**Short problem:**
Could you pick up the podcast episode description about Jessamyn Stanley and body acceptance and continue it from its last sentence?

**Source:**
Seeing and Loving Your Body (and Yourself) With No Shame: Jessamyn Stanley

Episode 04

We’re back with maybe the most foundational episode in our Being Seen and Heard series–and it’s all about how we see ourselves. Were you taught how to love yourself when you were growing up? Many of us never grew up hearing anything about embodiment, and maybe we’ve treated our bodies as “the enemy” for most of our years. Maybe you grew up in a time where you didn’t see people that looked like you, or had your body type represented in magazines, on TV or in movies. Perhaps you even had shame about your body (or still do), and you bought into diet culture and were constantly worried about your size and the number on the scale. It’s hard to see ourselves as beautiful when we’re looking outside ourselves for what that standard of beauty is. Our guest today is doing the good work of helping people see themselves differently, and it’s giving them freedom to love themselves for who they are today. Jessamyn Stanley has become a powerful voice for wellness and body acceptance (she also dubs herself the “Beyonce’ of yoga” – I mean who can’t get behind that?). After attending yoga classes with a friend, Jessamyn fell in love with it, but she noticed that she didn’t see anyone who looked like her or had a body like hers–and when she moved to a different city and wasn’t attending yoga classes anymore—she craved a community to share her practice–except she wanted all kinds of people and body types to be a part of it. She began sharing her yoga practice on Instagram back in 2012 and was amazed by the overwhelming response from many who had never done yoga before because they had felt just like Jessamyn had–that maybe it wasn’t for “people like them.” Her fledgling Insta-yoga classes grew into an organization called The Underbelly, a unique and inclusive digital wellness experience that now draws thousands of people into its safe and accepting space.

Jen and Jessamyn touch on these topics:

• Jessamyn’s experience with being ashamed of her body as a middle schooler and also being bullied for being different, and how she looks at those years of bullying as a revelation that everyone is self conscious about their bodies–bullies included

• The realization we all have at the end of the day; all we have is ourselves–and if we can accept ourselves as we are right now–not who we thought we should be, or who we might be–we’ll enjoy the ability to be fully present and authentic in all of our encounters

• Debunking the long held notion that many people have about black women (and also that black women have been taught to believe)–that they are “stronger” and “superwomen,” and what it means to allow themselves moments of rest and self-care

• Key changes that could be made to empower everyone to have their own agency toward self care, by making it possible for anyone–no matter how much money you make, or where you live–to participate in wellness practices like yoga

If we can face the truth about ourselves, and not turn away from the fullness of who we are–including the ugly and complex things, we can begin a journey to a shame-free life that will change the fabric of who we are and what we bring to the world.

**Material provided:**
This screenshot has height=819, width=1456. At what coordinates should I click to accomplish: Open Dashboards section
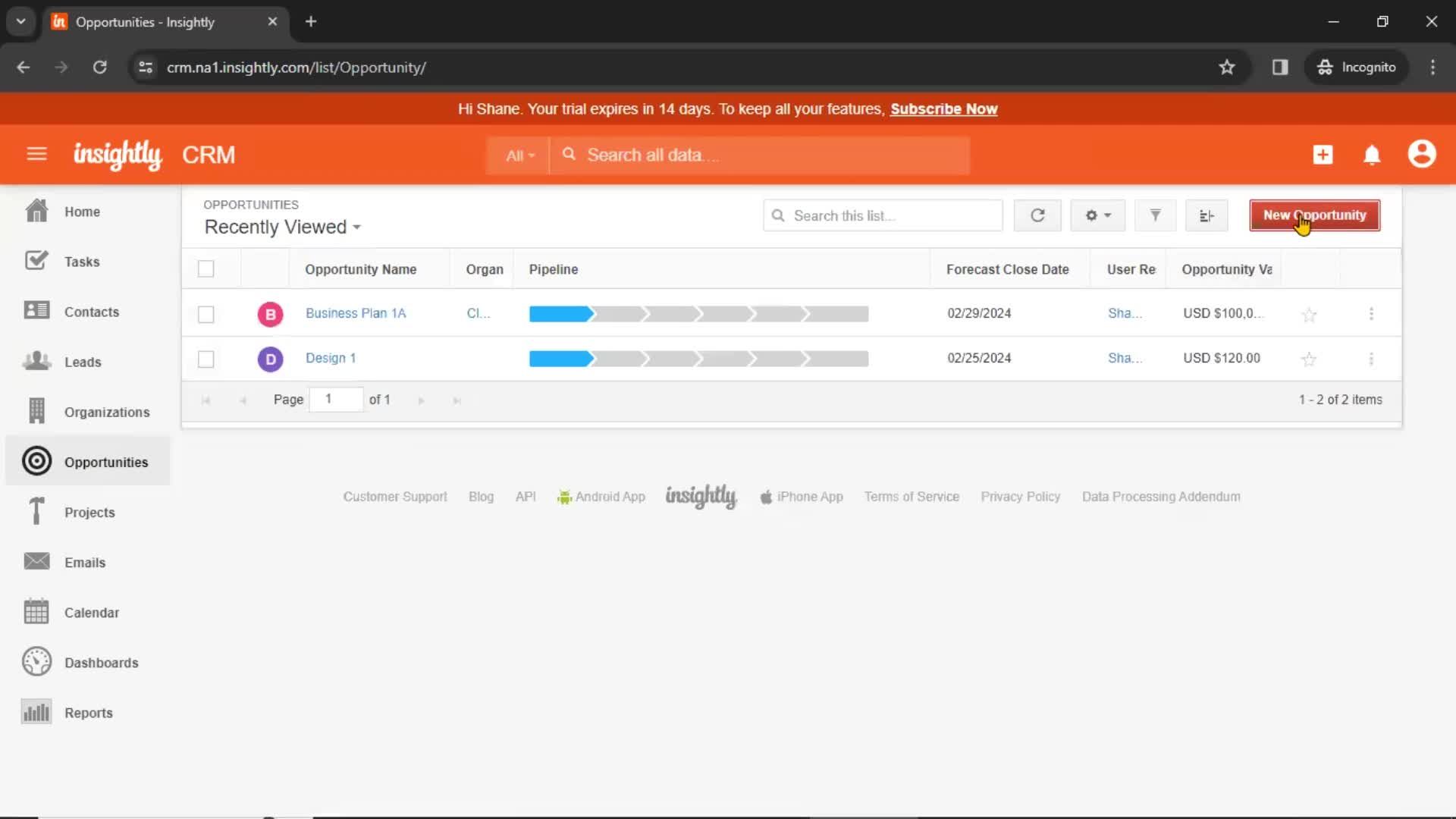pyautogui.click(x=101, y=662)
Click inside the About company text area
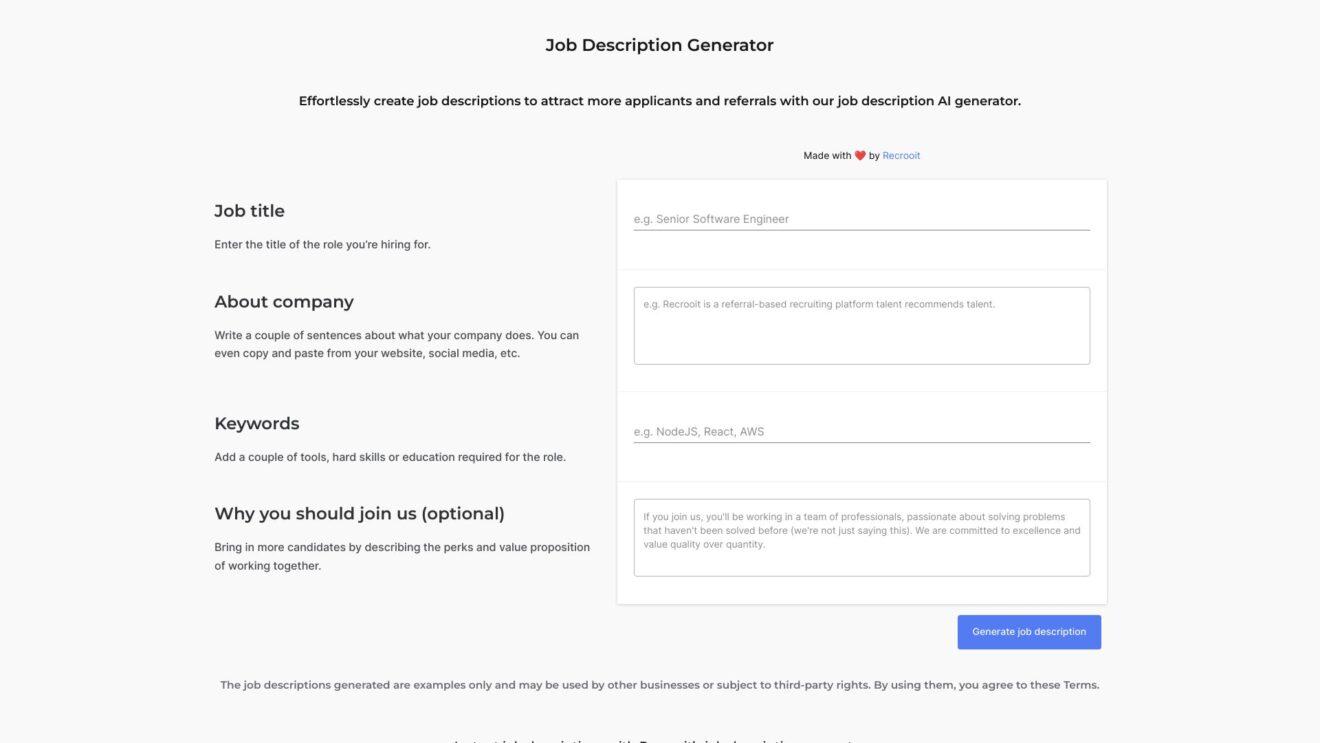 coord(860,325)
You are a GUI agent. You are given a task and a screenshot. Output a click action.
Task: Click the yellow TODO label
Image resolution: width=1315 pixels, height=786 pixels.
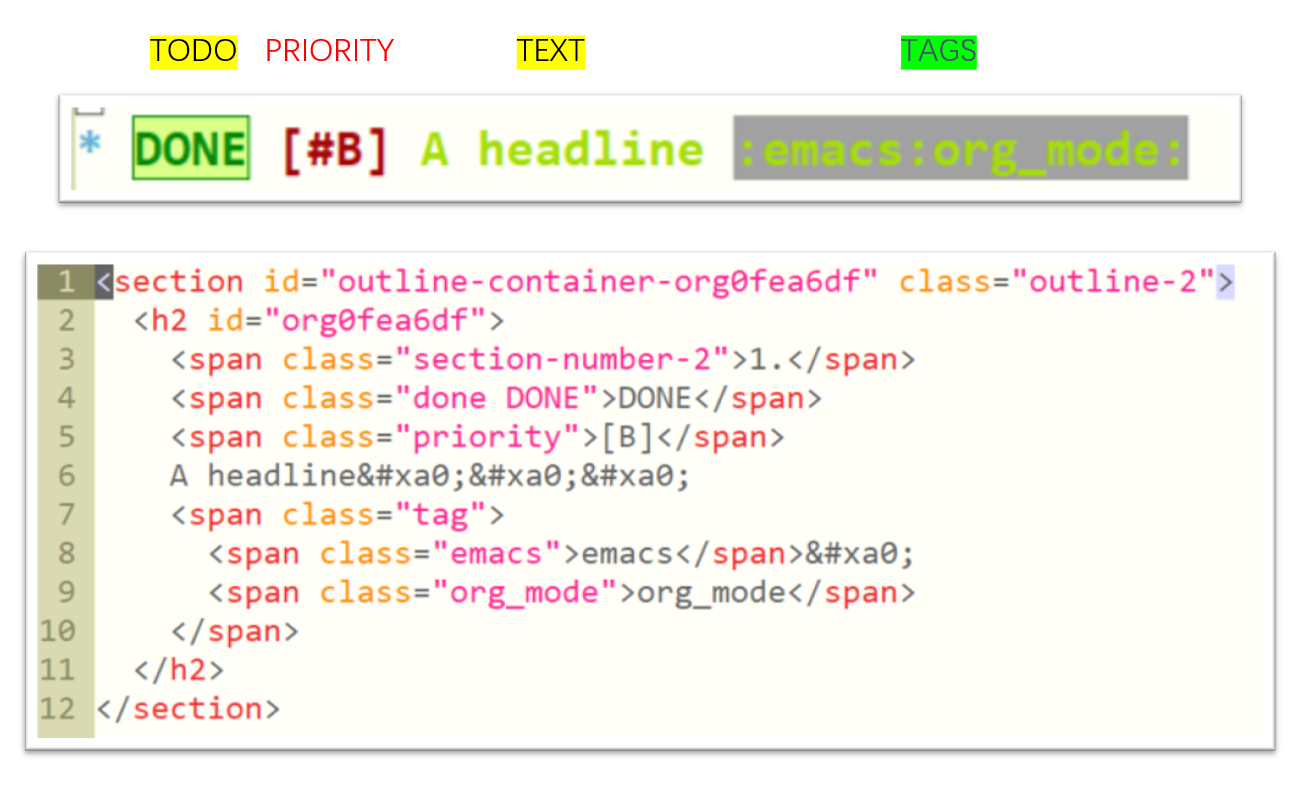(x=193, y=51)
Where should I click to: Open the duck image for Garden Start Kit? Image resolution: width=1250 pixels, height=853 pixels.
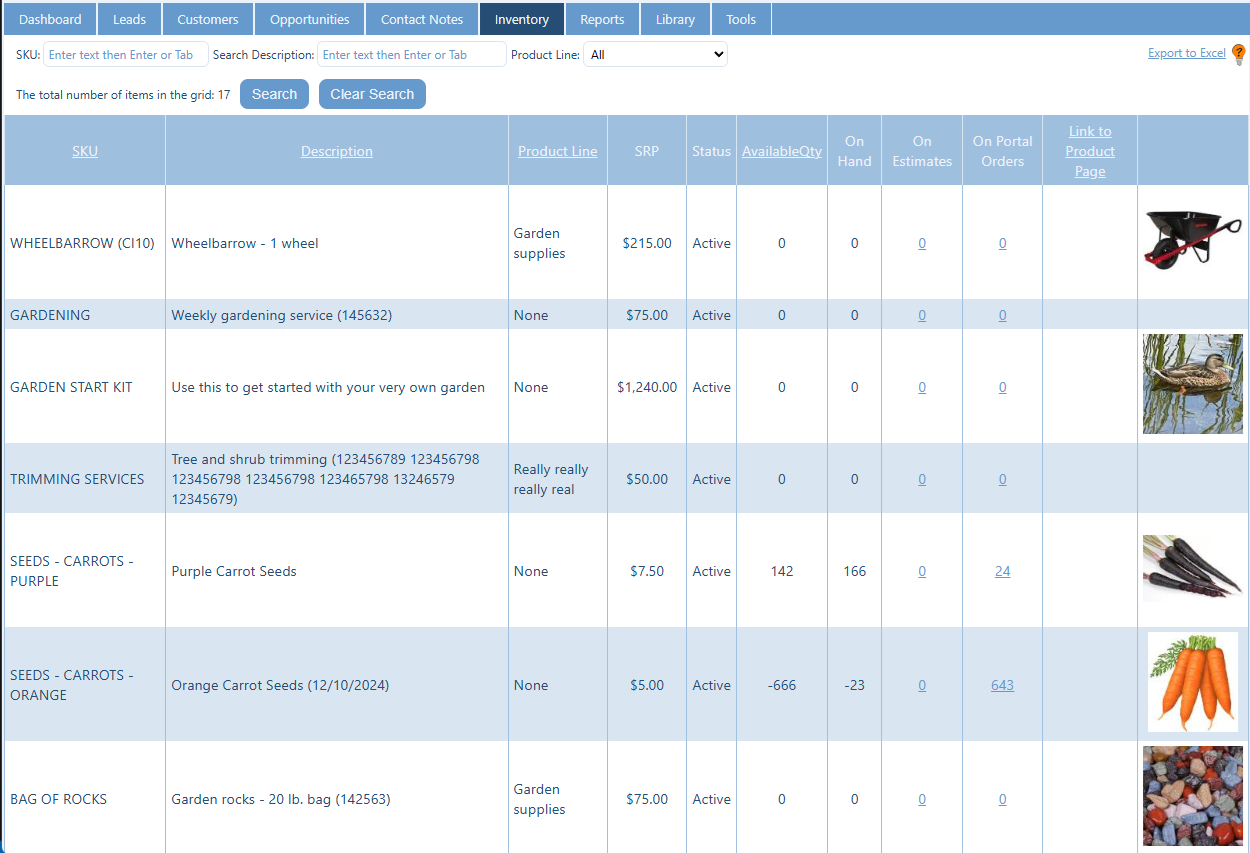pos(1192,384)
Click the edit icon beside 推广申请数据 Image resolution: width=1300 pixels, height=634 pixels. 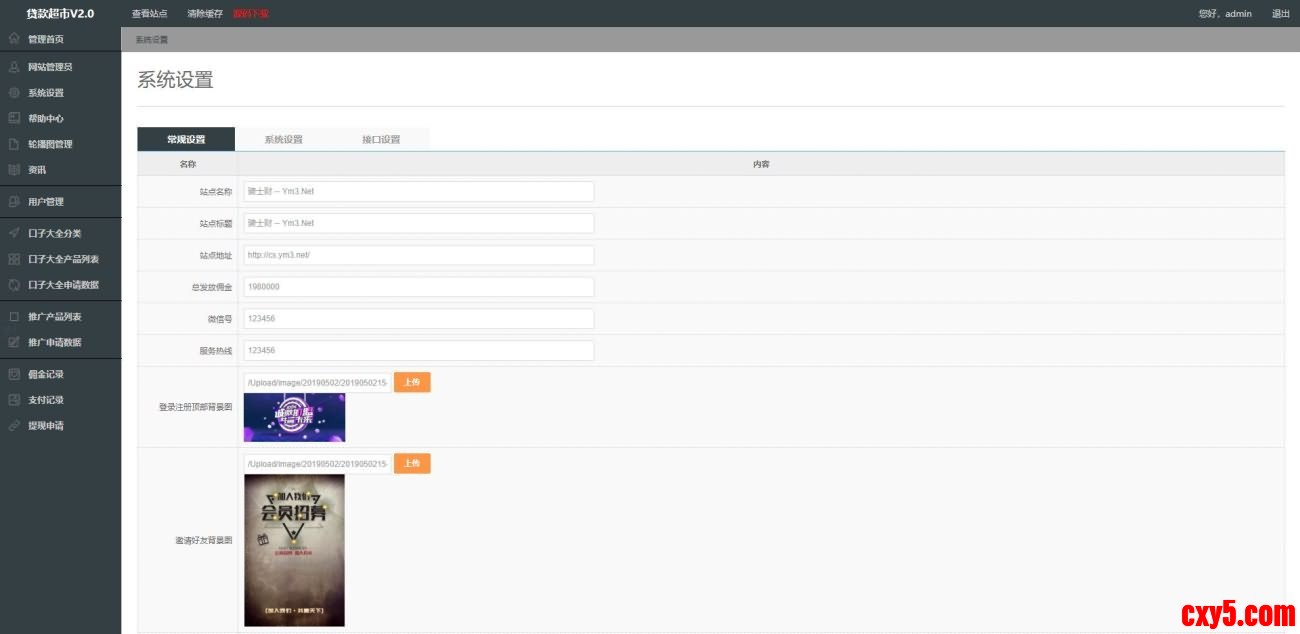point(14,342)
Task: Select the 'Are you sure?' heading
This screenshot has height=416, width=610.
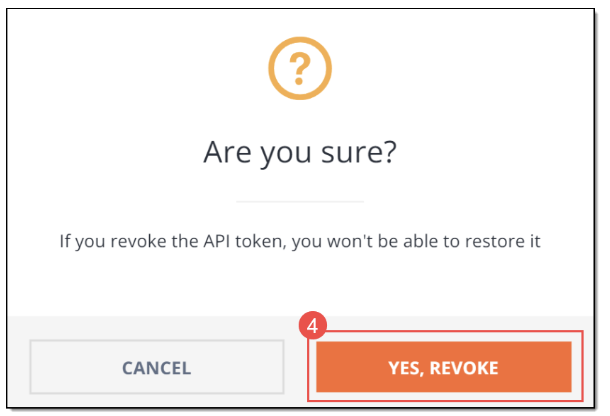Action: [300, 153]
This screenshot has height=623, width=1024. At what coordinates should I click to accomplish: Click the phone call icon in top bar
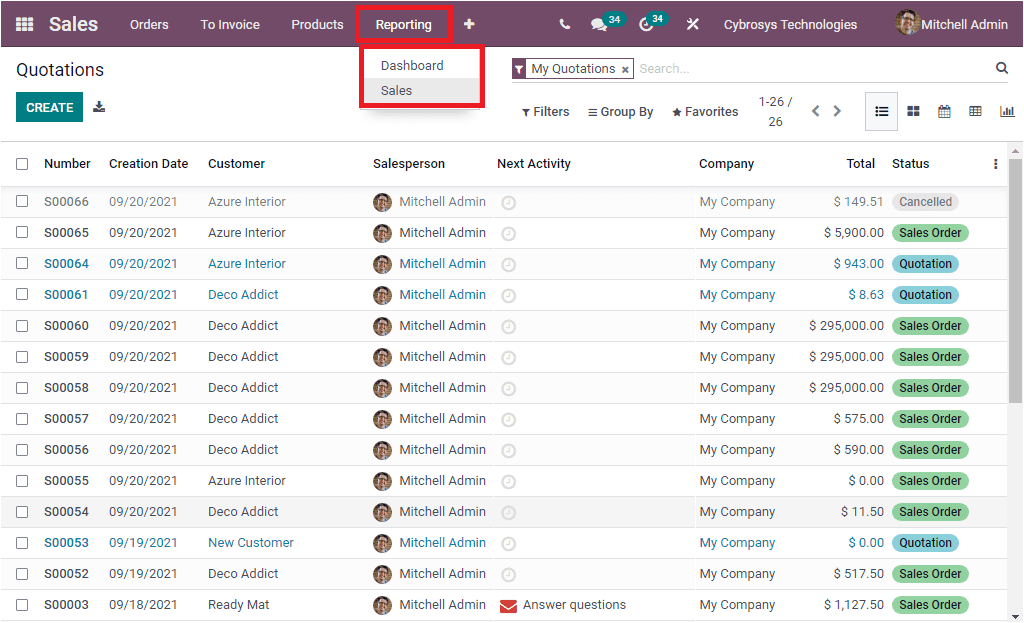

**Output of the task:**
Episode Transcript

Hey everybody. Jen Hatmaker here. Welcome to the show, you guys, we are back for another episode in our for the Love of Being Seen and Heard series, and I am loving it, just loving it. Every single episode to me has been fire. We’re basically hearing from women who are simply paving the way for us in a million spaces. They’re bringing things to light that maybe are not the popular or privileged ways in which to think, or they’re giving us permission to claim our space in the world without shame and hesitation. They’re advocates, they’re leading the charge in all kinds of areas, normalizing mental health issues, giving us permission to live out our grief, showing a path forward in the face of racism or gender bias. Advocating for people. Just incredible, incredible women in this series. I’m so in awe of them and I’m learning from them and I’m proud of their work. And I want you to know who they are.

So our guest this week couldn’t come at a better time for me. I mean that, I really mean that. Like the area in which she works, I would say, if I’m just being honest, is probably the area that just personally in the privacy of my own brain, takes up the most real estate–the most negative real estate, I should say.  I know, because this is a conversation that we host in our community frequently, that a ton of you feel the exact same way. First of all, we have been groomed to feel that way. We have been conditioned to feel this way, and it’s gonna take concerted effort to push back against it.

One of the things I mentioned recently, if you follow me on socials, is that there are some things I wanted this summer intentionally to do more of and less of. I wanted to treat summer with intention. So one of the things that I wanted to do more of is just move my body, like in any way that I like to, not in the old yucky way. I can feel it physically. I have not really moved this entire calendar year. And so I’m achy and I’m stiff, I have no flexibility.

But really for me, the biggest thing is that I can just feel this stress and anxiety that has just built up in my body, from life. And I’ve given it nowhere to go. So I’ve just metabolized it and I know it, I feel it internally. So movement is a processing tool for me. I’ve been doing Pilates and I can talk about that later. But I tell myself regularly in the middle of a class, this is good for your mind. ‘Cause even if I’m struggling with a pose or with a movement, it doesn’t matter. It doesn’t matter if you’re getting this exactly right. This is good for your mind. 

Additionally, one of the things I want to do less of is obsess about bad body stuff.  You know what I mean when I say bad body stuff—like the mean voice in our head, this exhausting mental energy spent on sizes and scales and self-hatred and ugh, it’s so exhausting. It’s so exhausting and I just wanna be free of it. I’ve never been free of it. That’s a fact. Never. I don’t feel like I could tell you a stretch of time in my whole adult life that I have felt free here. I know that a lot of us haven’t. So when I tell you that our guest could not be visiting us at a better time, I mean it personally, like I hope this is useful for you, but for me it’s incredibly useful. 

So she is the queen when it comes not only to moving in a healthy way, (by the way, her bio and Insta says, she’s the Beyonce of yoga), but she is entirely about kicking the bad body stuff completely out of the conversation.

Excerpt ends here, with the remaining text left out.